Within my close-friend radius, I'm probably the only "hardcore" boardgamer here. I'm fully aware of that trait, and proudly stand by it. And yes, most of the time I'm very alone in that regard. So I find solo variants all the time, to occupy what I would normally share with others.
It's not like I don't try to set up game nights, or that no one has graciously extended invitations for me to join in their board game festivities. The biggest decider is time, and I have very little that's free. It's a crutch I've tried to walk off as I regrettably cancel events and decline excursions. I still firmly believe family is above all else, but when I have my own time to spend and no one else to share it, it's a depressing moment.
Taps on the Glass
It gets me excited when I see lots of other people in social media enjoying board games, or whenever I find good videos of review and play-throughs. But I still feel like I'm on the other side of the looking glass, peering in. It's like making my own little board game world, and then I lock myself out.
It's not a healthy way to look at it.

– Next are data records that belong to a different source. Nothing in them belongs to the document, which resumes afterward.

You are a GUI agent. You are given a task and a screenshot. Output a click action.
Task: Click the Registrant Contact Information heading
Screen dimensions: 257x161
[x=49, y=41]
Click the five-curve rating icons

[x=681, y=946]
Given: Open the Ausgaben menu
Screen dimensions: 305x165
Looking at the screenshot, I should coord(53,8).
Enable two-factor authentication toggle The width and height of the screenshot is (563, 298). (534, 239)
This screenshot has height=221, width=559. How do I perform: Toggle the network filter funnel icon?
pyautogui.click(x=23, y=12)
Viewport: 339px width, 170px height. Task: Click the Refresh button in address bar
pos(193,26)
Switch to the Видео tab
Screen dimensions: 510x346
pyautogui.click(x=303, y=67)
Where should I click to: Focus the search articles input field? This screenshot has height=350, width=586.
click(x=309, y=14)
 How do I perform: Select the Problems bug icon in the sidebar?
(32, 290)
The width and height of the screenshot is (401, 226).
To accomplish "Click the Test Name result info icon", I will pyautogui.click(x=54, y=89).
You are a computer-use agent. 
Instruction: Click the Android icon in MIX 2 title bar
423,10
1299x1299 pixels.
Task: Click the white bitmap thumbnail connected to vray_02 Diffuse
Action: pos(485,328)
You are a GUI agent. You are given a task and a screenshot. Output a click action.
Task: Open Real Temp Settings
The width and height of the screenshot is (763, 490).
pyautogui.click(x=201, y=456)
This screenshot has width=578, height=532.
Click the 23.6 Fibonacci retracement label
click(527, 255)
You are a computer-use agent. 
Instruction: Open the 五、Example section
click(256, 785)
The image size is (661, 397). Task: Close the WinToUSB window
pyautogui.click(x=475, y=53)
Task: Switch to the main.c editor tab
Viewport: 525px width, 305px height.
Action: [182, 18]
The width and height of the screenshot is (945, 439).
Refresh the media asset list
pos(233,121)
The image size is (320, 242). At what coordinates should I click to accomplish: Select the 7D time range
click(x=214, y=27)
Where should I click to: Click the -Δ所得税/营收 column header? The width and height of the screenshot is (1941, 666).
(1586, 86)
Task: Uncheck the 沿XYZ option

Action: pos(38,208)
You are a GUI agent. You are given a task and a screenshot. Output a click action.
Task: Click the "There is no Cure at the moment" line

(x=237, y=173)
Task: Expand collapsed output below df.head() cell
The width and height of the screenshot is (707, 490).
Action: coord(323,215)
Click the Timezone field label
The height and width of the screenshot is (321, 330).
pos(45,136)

Most of the time, I'm really quite happy to see all the excitement around board games! It's just the small part of me that cries out "I wish I was there" that pangs against the heart, especially at all the con pics. To be surrounded by that energy must be the best, and I only get to experience this myself for half a day a year, perhaps.
With the latest addition to my own family, personal time is crucially low. It's now not what I can play, but how can I play something with the time I DO have. No matter what, family takes precedence. Which means, I do what I can to work my casual time around that.
This, in no way, is me admitting my family's a burden. Far from it. But I'd be a fool to not at least acknowledge it in my struggle. The fact that my wife will play with me from time to time, even spending some to learn something new, is more than enough for me. It's a process I'm willing to endure and cultivate. I even got my daughter to get excited for some of her own-age board games enough for her to approach me on her own, asking for another game.
If I really think about it, my whole life is a solo variant. And that's okay! I still challenge others online through iOS apps, I still interact with the board game community, and I still LOVE board games. I still feel a bit down when I'm the only one out there enjoying this. But I must remember, in 2014:
- I started more game nights in 2014 than I thought I'd ever would.
- I've met and interacted with many board game community people than ever before
- And I got at least one other person as excited in the hobby as I am.
If my 2015 can be more of this, then maybe I won't be flying solo for long.